В таких случаях принято говорить, что жить человек будет долго, но Мокрушкин не сказал этих слов. Это было бы нечестно по отношению к тяжелобольному пациенту, который со дня на день мог навсегда потерять сознание, превратясь всего лишь в бесформенный кусок мяса. Они вышли из палаты.
– Даже не знаю, что лучше, – признался Эдгар, – умереть, ничего не понимая и не чувствуя, потеряв сознание, или в полной памяти и осознавая, что происходит.
– Они не выбирают, – отозвался Мокрушкин, – и это, наверно, правильно. Мы ведь тоже не знаем, что именно нас ждет. У каждого свой конец, который ему уготован, своя судьба.
– Шопенгауэр определял судьбу всего лишь как совокупность учиненных нами глупостей, – возразил Дронго. – Возможно, с подобной генетической болезнью его отцу или деду нельзя было иметь детей.
– Вот поэтому он и умирает в одиночестве, – пояснил Мокрушкин. – Он боялся, что его болезнь перейдет по наследству к его детям, и поэтому бросил любимую жену, заставив ее сделать аборт, когда она ждала ребенка. Его можно понять. Но она не захотела больше жить с ним и ушла от него. Ее тоже можно понять.
– В таких случаях лучше не выступать судьей, – согласился Дронго.
Они прошли к следующей палате. Мокрушкин снова постучал.
– Войдите, – услышали они старческий голос.
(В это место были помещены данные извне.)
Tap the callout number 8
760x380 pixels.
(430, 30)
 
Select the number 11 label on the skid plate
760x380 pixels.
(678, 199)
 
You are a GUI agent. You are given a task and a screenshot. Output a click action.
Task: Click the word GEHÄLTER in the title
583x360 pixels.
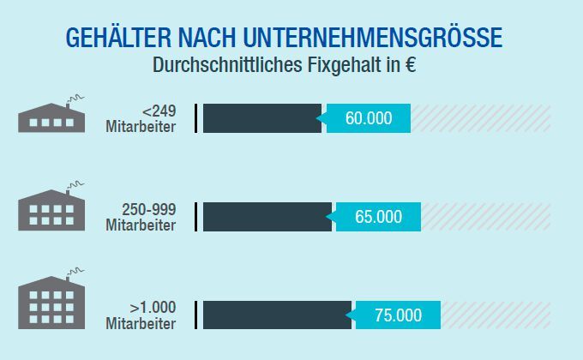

Все трое вошли в палату. На кровати лежала пожилая женщина. Она была похожа на смятый одуванчик – белые редкие волосы, мягкая улыбка; почти бесцветные, когда-то зеленые глаза. Увидев вошедших, старушка почти счастливо улыбнулась.
– Добрый вечер, Алеша, – сказала она врачу, – как я рада, что сегодня именно твое дежурство.
– Спасибо. Я тоже рад, Казимира Станиславовна. Как вы себя чувствуете?
– Хорошо, – ответила она улыбаясь, – почти ничего не болит. И еще вчера по телевизору показывали такую интересную передачу. Я, правда, сделала звук тише, чтобы не мешать своей соседке.
– И все равно помешали мне спать, – громко произнесла другая женщина. Она лежала на кровати, стоявшей справа от двери, лицом к стене и спиной к вошедшим, даже не повернувшись, когда они вошли.
– Тамара Рудольфовна, – укоризненно сказал Мокрушкин, – у нас гости.
– А мне все равно, – ответила она, все так же не поворачивая лицо, – здесь не театр и не салон, чтобы принимать гостей. Здесь место, где умирают тяжелобольные люди, и не нужно сюда никого приводить. Тем более каких-то гостей.